Of course, this is not the first time that Israel has faced the future with trepidation about its military capacities. Before the 1956 Sinai campaign, then-Prime Minister David Ben-Gurion reportedly expressed his concern that a new “espresso generation” would not fight as well as its predecessors in the War of Independence of 1948; and in 1967, the fear of annihilation that swept the country in the weeks before the Six-Day War, out of proportion as it appeared in the war’s aftermath, was real enough. Perhaps, as both the catastrophic beginning and still-not-achieved end of the 1973 Yom Kippur War and the 1982 war in Lebanon appear to demonstrate respectively, it is far better to underestimate one’s abilities than to overestimate them. The worst thing that can happen to an army is to think it can relax.
At any rate, if Israel does have to fight an unprecedented, multi-faceted war next spring or summer, one can only hope the IDF is prepared.

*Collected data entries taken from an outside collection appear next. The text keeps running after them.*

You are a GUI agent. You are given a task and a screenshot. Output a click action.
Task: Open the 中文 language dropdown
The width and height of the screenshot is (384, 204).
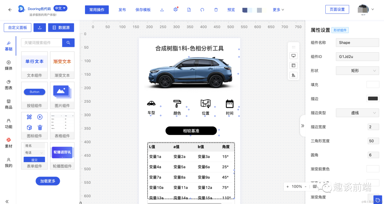(x=60, y=8)
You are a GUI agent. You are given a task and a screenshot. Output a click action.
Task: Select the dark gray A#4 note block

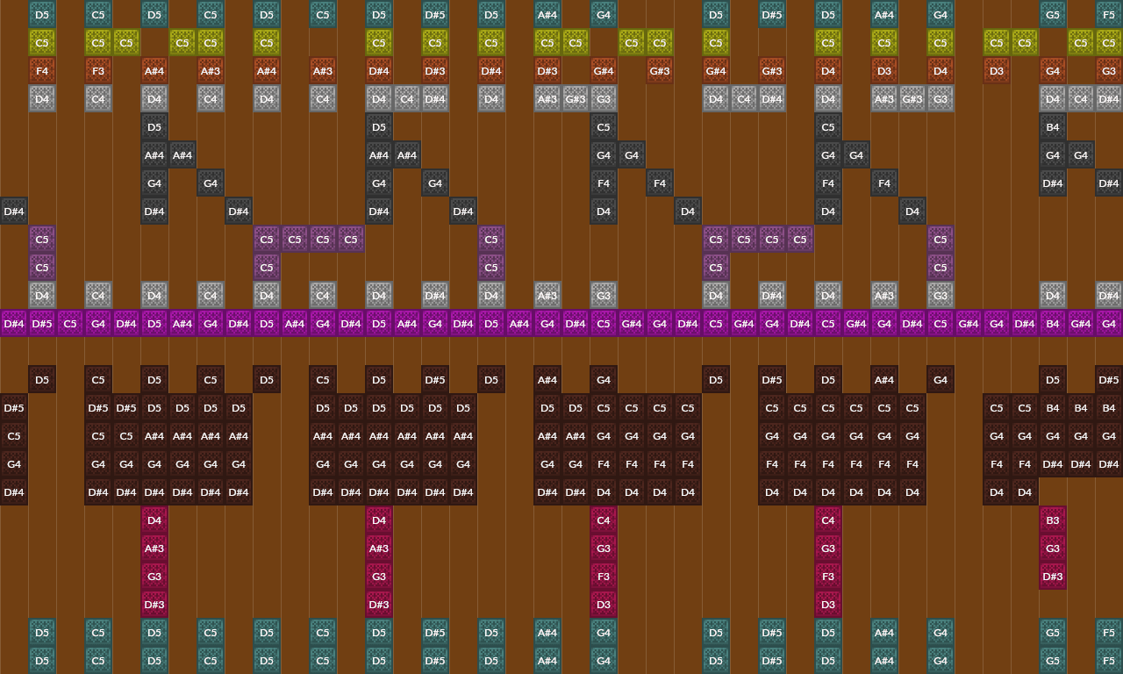154,154
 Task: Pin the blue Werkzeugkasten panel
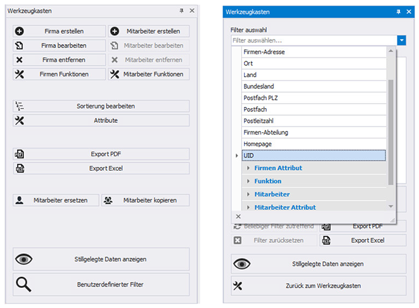[398, 12]

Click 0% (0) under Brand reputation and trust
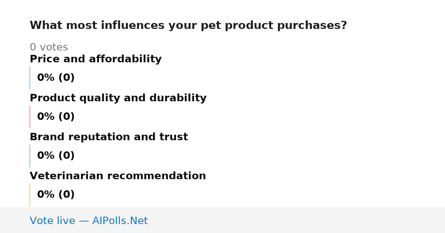point(56,156)
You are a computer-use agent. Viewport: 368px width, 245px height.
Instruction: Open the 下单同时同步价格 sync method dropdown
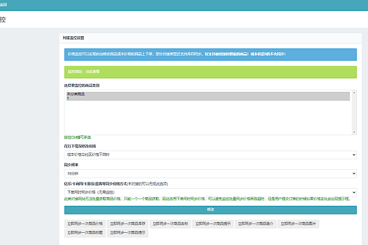(210, 192)
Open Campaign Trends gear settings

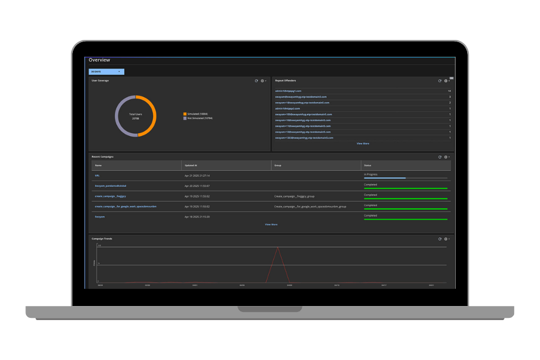(x=447, y=239)
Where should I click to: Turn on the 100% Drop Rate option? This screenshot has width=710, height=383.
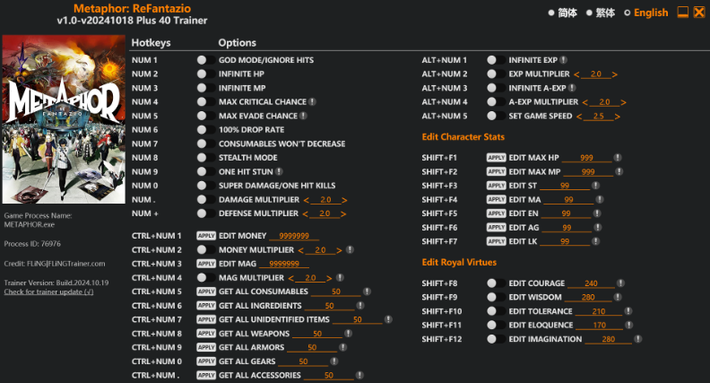coord(202,130)
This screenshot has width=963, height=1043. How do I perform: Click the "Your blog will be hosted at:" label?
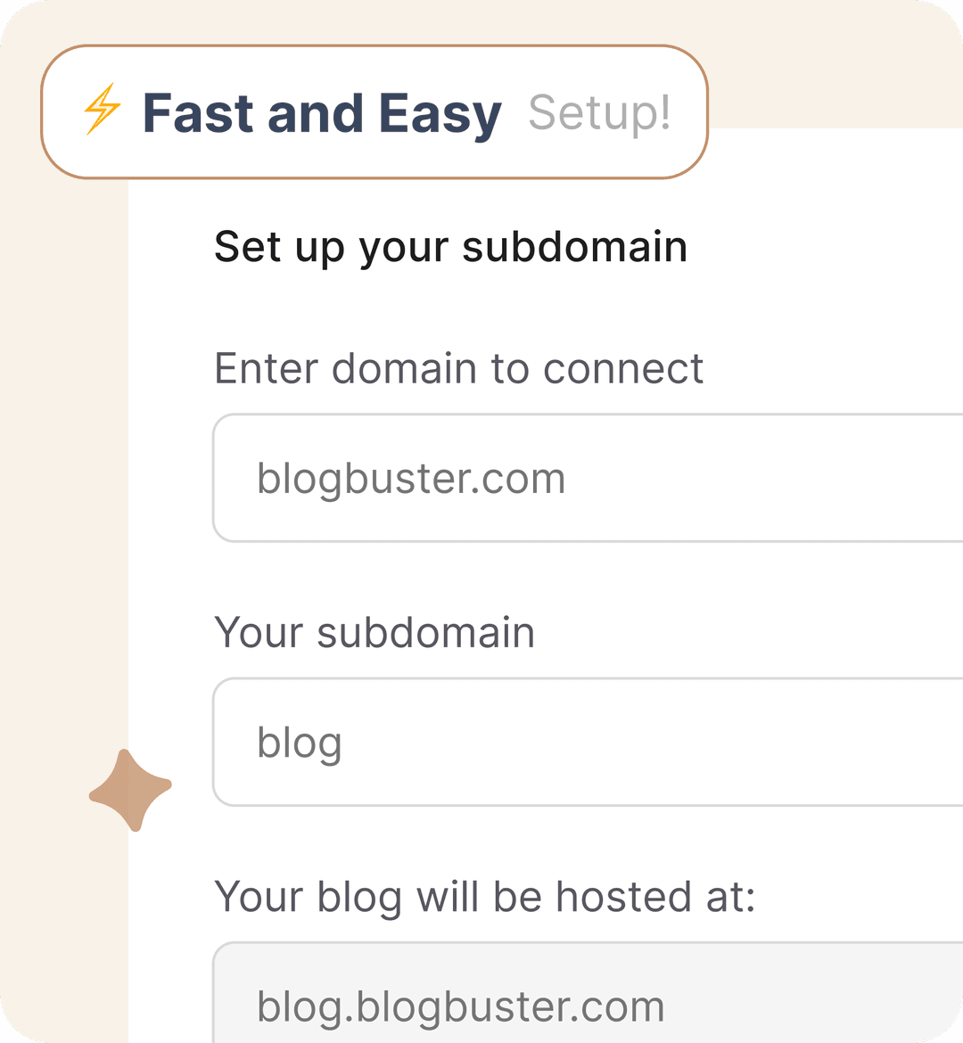click(484, 897)
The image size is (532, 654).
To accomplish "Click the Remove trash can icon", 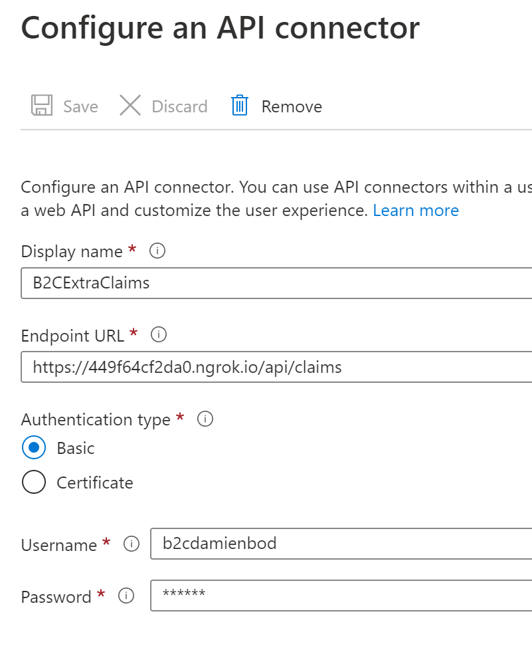I will pos(239,105).
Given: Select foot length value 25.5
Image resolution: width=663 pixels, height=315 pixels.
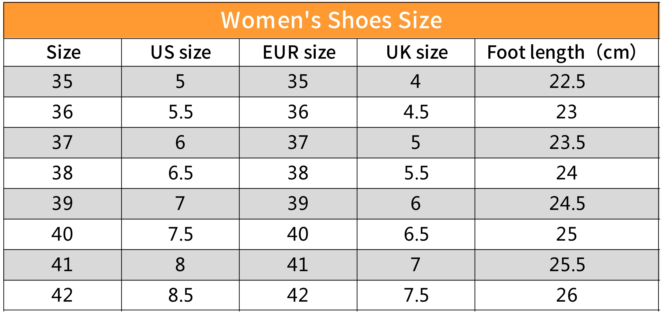Looking at the screenshot, I should (x=567, y=265).
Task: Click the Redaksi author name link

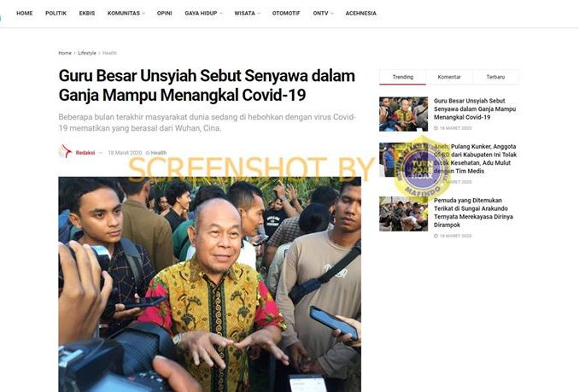Action: 85,153
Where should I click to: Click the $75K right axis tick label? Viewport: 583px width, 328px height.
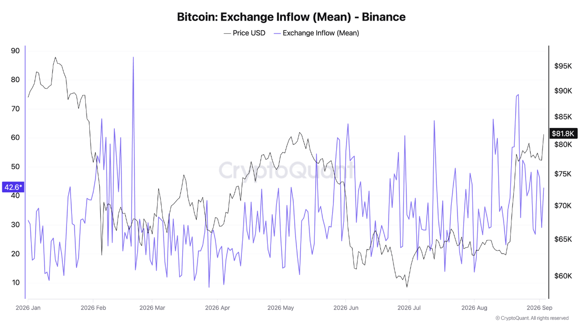563,174
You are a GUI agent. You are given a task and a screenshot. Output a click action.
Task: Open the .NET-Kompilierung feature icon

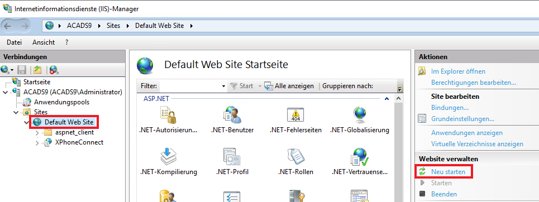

Armies being highly secretive in the nature of things, this is not something an outsider can judge. But what can be said with some certainty is that, as of the moment, the Israeli public is not prepared. On the contrary: not wanting to create a mood of anxiety, or to give ammunition to an opposition that accuses it of destroying the peace that Yitzhak Rabin and Shimon Peres engineered, the Netanyahu government continues to act and speak as if war were a distant and merely theoretical possibility.
But it is not; it is, just possibly, very close. And since it may involve the general public as no Arab-Israeli war has done since 1948, the public’s behavior, if war does break out, will very likely help determine its outcome. Martin Van Creveld is right to be worried.